Typical BGMEA disregard for workers’ well-being
THE resolution of the extraordinary general meeting of the Bangladesh Garment Manufacturers and Exporters’ Association on Thursday that they would propose not more than a 20 per cent increase in the minimum wage for workers to the six-member minimum wage board on September 17, as ‘this is consistent with the inflation’, and because their expenses have gone up on account of compliance and they ‘are now counting losses’, is hardly surprising but shocking nonetheless. According to a report published in New Age on Friday, the factory owners resorted to their clichéd argument that any further increase in the workers’ minimum pay could lead to the closure of many factories and thus leave a large number of people helpless. They also insisted that the minimum wage should be based on the socio-economic condition of the country and the efficiency of the industry — again, a cliché.
First of all, the RMG factory owners have hardly ever taken into consideration the socio-economic condition of the country when formulating the pay structure for the workers. If they had the minimum pay in the apparel sector, which happens to be the major foreign exchange earner for Bangladesh, would not have been Tk 3,000 a month, the lowest in the world. Secondly, compliance of factories is the responsibility of the owners, and not the workers, and transferring its cost on the workers is simply unethical, more so because the workers have mostly paid, sometimes with their lives, for the non-compliance by many factories — the collapse of Rana Plaza at Savar and the fire at Tazreen Fashions at Ashulia are just two recent examples; there are many more. Thirdly, the owners seem to be asking the workers to bear the burden of the losses but, notably, have hardly shared the profit with them when the business was booming.
Such infuriating propositions ultimately betray the factory owners’ apparent belief that upward mobility is only applicable to the affluent section of society and that the workers are there to shed their tears, sweat and even blood to ensure such mobility.

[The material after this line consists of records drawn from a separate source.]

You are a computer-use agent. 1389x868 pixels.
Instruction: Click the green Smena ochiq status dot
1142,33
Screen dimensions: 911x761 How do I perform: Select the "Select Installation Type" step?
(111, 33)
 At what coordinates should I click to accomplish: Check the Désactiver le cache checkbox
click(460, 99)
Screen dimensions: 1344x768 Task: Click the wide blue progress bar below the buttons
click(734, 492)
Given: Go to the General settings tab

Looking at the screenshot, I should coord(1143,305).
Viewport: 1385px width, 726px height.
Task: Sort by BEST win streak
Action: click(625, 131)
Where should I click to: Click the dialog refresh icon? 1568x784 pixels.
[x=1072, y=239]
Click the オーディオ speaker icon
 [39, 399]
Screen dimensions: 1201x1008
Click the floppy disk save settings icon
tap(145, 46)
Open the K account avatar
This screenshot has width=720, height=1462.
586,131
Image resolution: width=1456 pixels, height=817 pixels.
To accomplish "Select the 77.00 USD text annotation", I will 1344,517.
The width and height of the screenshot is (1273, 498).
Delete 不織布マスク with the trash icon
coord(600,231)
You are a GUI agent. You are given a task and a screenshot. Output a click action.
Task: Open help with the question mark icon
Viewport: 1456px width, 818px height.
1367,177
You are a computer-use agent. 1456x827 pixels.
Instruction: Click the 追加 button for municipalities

What is even more infuriating is their inflation argument, especially in view of the fact that the minimum wage in the apparel sector has never been even close to what is deemed as living wage. It is preposterous to even suggest an inflation-adjusted revision of workers’ wages when their minimum pay has remained static since November 2010 although their cost of living, according to a recent study, has increased at least 2.5 times in the period.
Such sustained indifference of the owners to the misery of the workers has always been the prime reason for labour unrest in the apparel sector, which the association and the government, whichever party it is led by, have sought to blame on conspiracy by certain quarters. The latest resolution by the BGMEA could also touch off further discontent in the sector and trigger fresh unrest. Hence, the factory owners would be well-advised to come up with a proposition that is honourable enough for the workers to negotiate on.